É verdade que a história pontepretana é implacável com aqueles que falharam em instantes decisivos na história do clube. Nos bastidores, dirigentes e técnicos que participaram dos rebaixamentos no Campeonato Paulista de 1987 e nos Brasileirões de 2006, 2013 e 2017 tem uma divida quase que impagável com a torcida pontepretana.
Assim como os jogadores. Até hoje, o ex-zagueiro Rodrigo está estigmatizado pelo seu rendimento na derrota para o Vitória em 2017 e que na prática decretou a queda da Alvinegra naquele ano. É verdade que Dedé ficou em maus lencóis após os erros que culminaram com a queda para a Série A-2.
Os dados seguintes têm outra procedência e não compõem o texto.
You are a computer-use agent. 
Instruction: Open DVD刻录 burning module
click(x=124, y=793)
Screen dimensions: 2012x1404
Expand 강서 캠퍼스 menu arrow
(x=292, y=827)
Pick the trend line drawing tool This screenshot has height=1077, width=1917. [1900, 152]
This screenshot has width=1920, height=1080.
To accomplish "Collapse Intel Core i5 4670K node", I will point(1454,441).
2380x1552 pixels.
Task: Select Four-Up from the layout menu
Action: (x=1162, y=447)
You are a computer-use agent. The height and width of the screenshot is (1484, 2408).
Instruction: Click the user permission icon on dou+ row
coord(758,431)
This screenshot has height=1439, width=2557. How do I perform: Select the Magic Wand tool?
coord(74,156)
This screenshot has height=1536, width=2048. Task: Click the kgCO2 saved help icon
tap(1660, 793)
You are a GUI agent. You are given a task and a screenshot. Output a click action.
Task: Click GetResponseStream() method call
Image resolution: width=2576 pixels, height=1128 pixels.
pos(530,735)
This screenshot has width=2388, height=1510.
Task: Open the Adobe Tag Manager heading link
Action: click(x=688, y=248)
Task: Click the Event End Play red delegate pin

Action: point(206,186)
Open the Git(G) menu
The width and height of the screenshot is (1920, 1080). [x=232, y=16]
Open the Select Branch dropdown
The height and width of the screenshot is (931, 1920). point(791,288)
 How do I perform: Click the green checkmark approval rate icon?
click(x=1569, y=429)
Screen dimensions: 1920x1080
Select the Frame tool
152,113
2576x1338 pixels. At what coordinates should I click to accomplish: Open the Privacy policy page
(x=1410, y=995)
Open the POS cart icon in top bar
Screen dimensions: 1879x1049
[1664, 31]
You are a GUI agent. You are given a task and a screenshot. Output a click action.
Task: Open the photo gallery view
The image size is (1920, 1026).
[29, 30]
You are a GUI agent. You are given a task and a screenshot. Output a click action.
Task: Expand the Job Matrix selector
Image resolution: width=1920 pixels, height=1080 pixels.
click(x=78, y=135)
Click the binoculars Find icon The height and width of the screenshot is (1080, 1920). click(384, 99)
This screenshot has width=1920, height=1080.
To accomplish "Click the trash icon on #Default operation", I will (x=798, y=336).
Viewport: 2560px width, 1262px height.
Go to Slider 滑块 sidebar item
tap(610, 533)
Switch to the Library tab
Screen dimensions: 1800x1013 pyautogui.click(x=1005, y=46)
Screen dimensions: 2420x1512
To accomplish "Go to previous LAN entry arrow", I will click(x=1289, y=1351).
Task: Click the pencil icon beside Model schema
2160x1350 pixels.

Considero que, por pior que tenha sido o erro esportivo de qualquer jogador, crucificá-lo é um erro coletivo, um procedimento ocorrido no futebol que beira a era medieval. É, é isso que você entendeu. Por isso que tenha sido as falhas deles no gramado, nem Rodrigo ou Dedé merecem tal consideração e condenação por parte da torcida da Ponte Preta. Mas o futebol por vezes não há espaço para clemência ou absolvição. É preciso encontrar um vilão. Custe o que custar.
Qual será o destino de Hélio dos Anjos? Herói ou vilão? Sim, porque o que se viu nas redes sociais após a derrota para a Chapecoense foi algo de se assustar. Ter escalado Thiago Oliveira, Jean Carlo e Barcia ficou equivalente a uma sentença de morte ao treinador. É desconexo, não tem sentido.
Especialmente porque se verifica que algumas horas antes, após vencer o Bahia por 2 a 0 muitos diziam que o futebol exibido pela Ponte Preta era fino de trato. E quando venceu o Vasco da Gama? E quando bateu o rival Guarani? Queria entender e compreender, mas não consigo aceitar que no mesmo filme alguém seja o Homem de Ferro ou Thor e de repente vire Thanus, o vilão cruel e que deve ser exterminado.
Você pode alegar que o torcedor é passional e esses sentimentos são normais. Não aceito essa explicação. Se fosse há 15 ou 20 anos seria até aceitável. Mas hoje qualquer torcedor tem a sua disposição uma tonelada de informações e análise que pode muito bem fazer com que ele chegue a conclusões que lhe façam entender o contexto das vitórias, empates e derrotas.
Ao falar sobre a Ponte Preta, basta fazer uma análise. Simples. Vitória contra o Vasco no Majestoso e três dias depois o time não anda contra o Brusque. Derrota. Tem uma semana para se preparar parao dérbi e vence. Ganha do Bahia e três dias depois joga contra a Chapecoense. Novo rendimento ruim na parte física e derrota. Será que é tudo coincindência? Tudo obra do destino?
Nada disso. É obra gerada a partir das caracteristicas do elenco. E Hélio já transmitiu tais informações. Mas como diz o sucesso do Paralamas do Sucesso, ninguém quis escutar. Ninguém.
Hélio dos Anjos não faz promessas. Nunca disse que tudo iria mudar. Tudo que ele disse basicamente era que estar ao lado da torcida bastaria. Tudo que ele queria. Ele só pediu que não fosse abandonado. Infelizmente, quando o assunto é treinador de futebol, fidelidade não é algo presente na torcida. Em qualquer torcida. O jeito é torcer para a paixão ressurgir na próxima rodada.